---------- Textauszug
Dieses Bild wird von hier aus um die Welt gehen. Heute noch. Das ist in dem Moment klar, als es entsteht. Eine uigurische Frau mit Kopftuch, allein und auf eine Krücke gestützt, die einer Phalanx chinesischer Militärpolizisten trotzt. Es ist eines jener Fotos von archaischer Kraft, in denen sich Geschichte bündelt wie das Sonnenlicht in einem Brennglas.

Wo sind unsere Männer, unsere Söhne? Uigurische Frauen lassen sich nicht von den chinesischen Sicherheitskräften einschüchtern. (Foto: Foto: AFP)

Ein Mann alleine vor einer Reihe von Panzern - auch das war so ein Bild. Nun aber haben auch die Uiguren ihre Ikone, dieses von der Welt vergessene, unterdrückte Turkvolk im Nordwesten Chinas.
--------------------
---------- Datensatzauszüge
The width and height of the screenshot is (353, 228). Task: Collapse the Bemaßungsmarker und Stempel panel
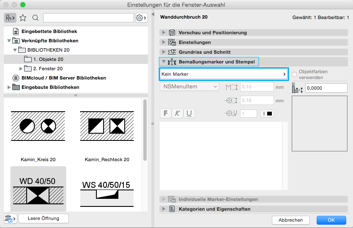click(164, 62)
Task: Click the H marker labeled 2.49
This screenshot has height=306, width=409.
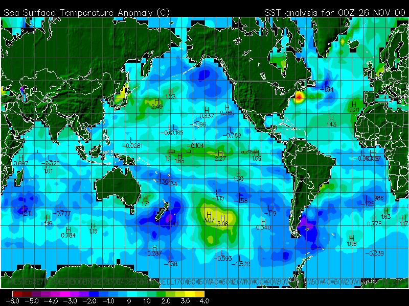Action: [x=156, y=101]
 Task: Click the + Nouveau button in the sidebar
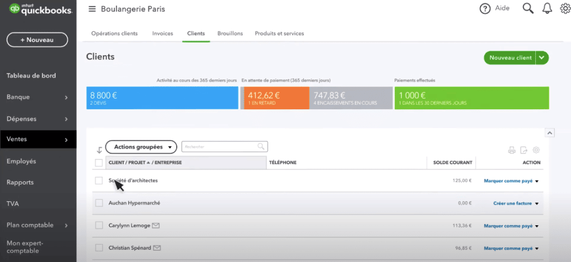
--------------------
---------- Datensatzauszüge
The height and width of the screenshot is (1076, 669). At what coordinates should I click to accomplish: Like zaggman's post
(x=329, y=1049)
--------------------
---------- Datensatzauszüge
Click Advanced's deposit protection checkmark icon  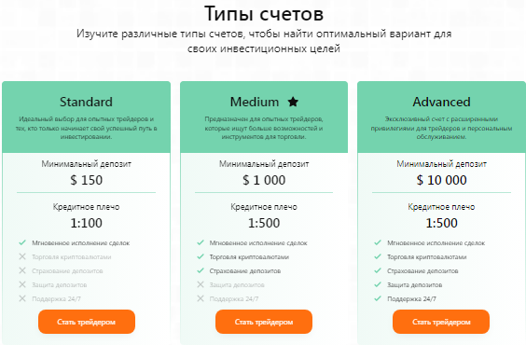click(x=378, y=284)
--------------------
- **Aufgabe 1**: Gib in den Datensätzen alles von der Zeile mit „The width and“ bis hinunter zur Zeile mit „Task: Click the +“ erneut wieder und tausche dabei „screenshot“ gegen „image“ aus. Die Bilder lässt du in der Antwort weg.
- **Aufgabe 2**: Schreibe den Textauszug über die Uiguren weiter, und zwar im Anschluss an seinen letzten Satz.
Der Textauszug und die Datensätze stammen aus verschiedenen Quellen.

- **Erwartete Antwort 1**:
The width and height of the image is (353, 228). Task: Collapse the Bemaßungsmarker und Stempel panel
click(164, 62)
Task: Click the H marker labeled 2.49
This image has height=306, width=409.
Action: [x=156, y=101]
 Task: Click the + Nouveau button in the sidebar

- **Erwartete Antwort 2**:
Der Tiananmen-Moment der Uiguren

"Die Chinesen haben uns hierher gebracht, um uns ihre Sicht der Dinge zu verkaufen, und jetzt haben die Uiguren ihren Tiananmen-Moment", sagt der Fotograf der Nachrichtenagentur AFP. "Pferderennbahn" (Saimachang) heißt die breite Straße in Urumqi, auf der sich die Szene abspielt.

Es ist kurz vor zwölf am Dienstagmittag. 200 Uigurinnen demonstrieren. Eine Hundertschaft von Militärpolizisten rückt vor. Die Uigurin auf den Krücken löst sich aus der Menge. Sie humpelt auf den Einsatzwagen vor ihr zu, ein riesiges, weißes Monster. Der Wagen weicht zurück. Der Fotograf drückt auf den Auslöser seiner Nikon-Kamera.

Die Kommunistische Partei in Peking hatte sich diesen Vormittag anders vorgestellt. Sie hatte rund 60 ausländische Journalisten in sechs Kleinbussen zur "Rennbahn" gefahren. Am rechten Straßenrand liegen hier die verkohlten Überreste des Autogeschäfts "Tongtong Shangmao". Es war am Sonntag von randalierenden Uiguren angezündet worden.

Die Uiguren fühlen sich benachteiligt - aber erklärt das den Hass?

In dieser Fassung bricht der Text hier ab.